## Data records
────────

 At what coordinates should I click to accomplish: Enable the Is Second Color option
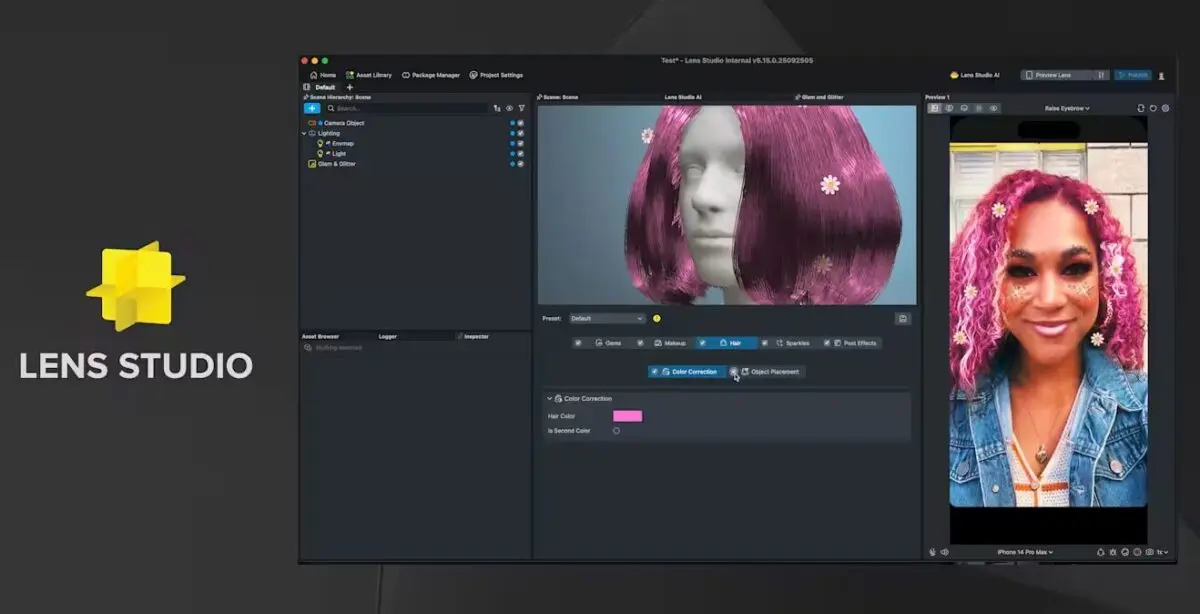616,431
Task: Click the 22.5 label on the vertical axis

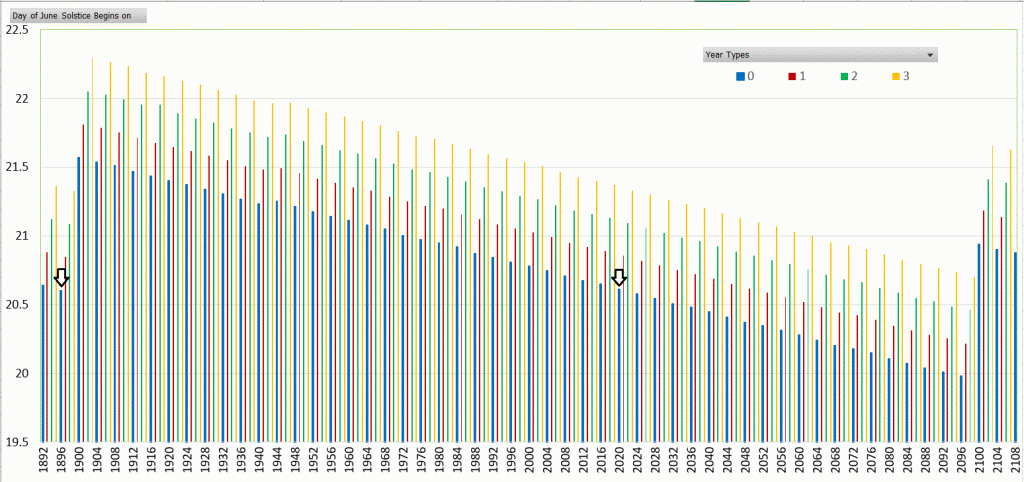Action: point(17,30)
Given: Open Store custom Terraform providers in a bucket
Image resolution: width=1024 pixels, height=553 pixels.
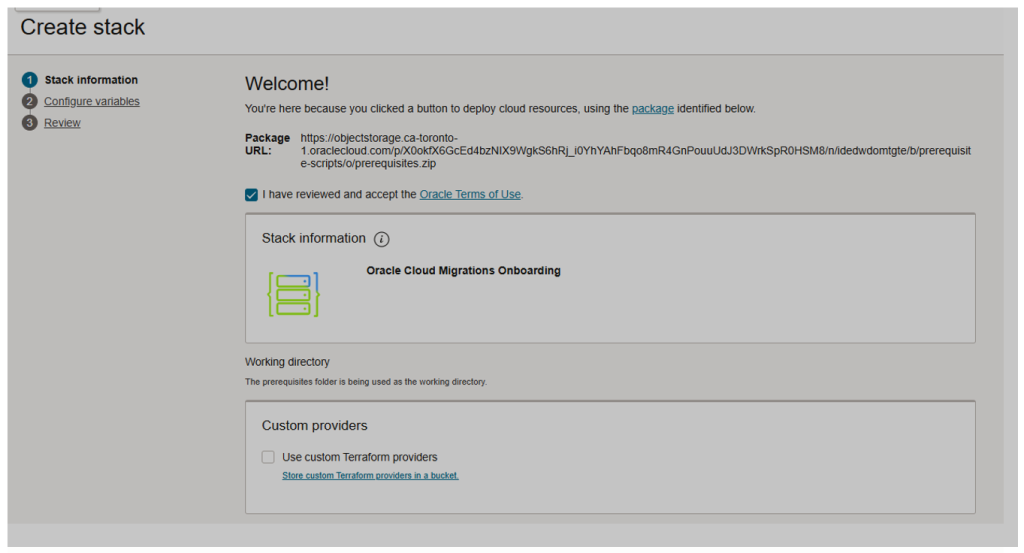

────────

## TASK BRIEF
Apart from the images, the entries above must be returned without alteration.

## ANSWER TO THIS TASK
 At what coordinates should I click to accomplish: Enable the Is Second Color option
616,431
Task: Click the 22.5 label on the vertical axis

Action: point(17,30)
Given: Open Store custom Terraform providers in a bucket
Image resolution: width=1024 pixels, height=553 pixels.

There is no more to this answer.